→ **TASK BRIEF**
Identify each line in the items below that contains the word "under", and copy every such line in full.

☆ ☆ ☆ ☆ ☆ ☆ ☆

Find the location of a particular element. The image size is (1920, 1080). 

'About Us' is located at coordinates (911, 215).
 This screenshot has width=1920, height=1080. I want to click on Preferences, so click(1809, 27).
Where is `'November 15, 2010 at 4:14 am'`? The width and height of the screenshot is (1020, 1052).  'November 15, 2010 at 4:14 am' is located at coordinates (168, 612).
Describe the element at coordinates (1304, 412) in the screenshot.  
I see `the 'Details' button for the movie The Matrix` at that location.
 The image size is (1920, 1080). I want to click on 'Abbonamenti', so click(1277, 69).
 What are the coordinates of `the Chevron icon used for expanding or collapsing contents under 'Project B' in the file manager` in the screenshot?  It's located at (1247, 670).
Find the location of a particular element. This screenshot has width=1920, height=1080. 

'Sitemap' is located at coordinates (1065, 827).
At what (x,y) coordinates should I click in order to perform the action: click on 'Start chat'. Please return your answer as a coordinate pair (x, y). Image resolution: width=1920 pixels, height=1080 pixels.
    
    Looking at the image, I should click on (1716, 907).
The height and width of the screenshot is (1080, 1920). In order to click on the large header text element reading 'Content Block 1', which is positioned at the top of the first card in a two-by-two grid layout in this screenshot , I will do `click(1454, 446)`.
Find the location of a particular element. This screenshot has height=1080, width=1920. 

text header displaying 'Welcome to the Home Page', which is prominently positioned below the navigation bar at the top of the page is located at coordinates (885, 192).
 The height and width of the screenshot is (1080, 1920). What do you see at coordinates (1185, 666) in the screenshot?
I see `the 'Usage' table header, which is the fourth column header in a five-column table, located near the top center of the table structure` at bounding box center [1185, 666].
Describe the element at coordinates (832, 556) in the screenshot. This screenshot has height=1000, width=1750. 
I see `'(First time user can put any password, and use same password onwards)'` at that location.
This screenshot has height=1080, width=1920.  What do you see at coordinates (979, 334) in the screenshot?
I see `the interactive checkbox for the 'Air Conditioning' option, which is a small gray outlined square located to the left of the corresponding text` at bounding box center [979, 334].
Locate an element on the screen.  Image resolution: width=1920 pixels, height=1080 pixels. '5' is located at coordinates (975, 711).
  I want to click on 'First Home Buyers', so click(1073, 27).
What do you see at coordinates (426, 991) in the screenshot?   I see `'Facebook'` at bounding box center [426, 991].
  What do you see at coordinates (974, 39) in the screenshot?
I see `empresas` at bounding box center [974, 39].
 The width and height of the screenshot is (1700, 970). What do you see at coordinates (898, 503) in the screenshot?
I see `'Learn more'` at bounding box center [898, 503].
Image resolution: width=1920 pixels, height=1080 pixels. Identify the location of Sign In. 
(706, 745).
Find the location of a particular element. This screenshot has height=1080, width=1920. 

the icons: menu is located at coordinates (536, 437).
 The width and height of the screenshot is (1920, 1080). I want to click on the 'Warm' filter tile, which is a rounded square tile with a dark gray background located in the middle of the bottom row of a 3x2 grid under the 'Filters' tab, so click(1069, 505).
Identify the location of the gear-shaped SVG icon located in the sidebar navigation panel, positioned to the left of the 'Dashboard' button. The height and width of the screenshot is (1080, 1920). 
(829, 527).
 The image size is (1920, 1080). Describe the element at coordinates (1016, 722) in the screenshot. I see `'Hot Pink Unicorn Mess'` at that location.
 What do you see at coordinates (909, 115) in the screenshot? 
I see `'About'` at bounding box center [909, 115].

☆ ☆ ☆ ☆ ☆ ☆ ☆

→ **EXERCISE RESPONSE**
 What are the coordinates of `the Chevron icon used for expanding or collapsing contents under 'Project B' in the file manager` in the screenshot?  It's located at (1247, 670).
 The width and height of the screenshot is (1920, 1080). I want to click on the 'Warm' filter tile, which is a rounded square tile with a dark gray background located in the middle of the bottom row of a 3x2 grid under the 'Filters' tab, so click(1069, 505).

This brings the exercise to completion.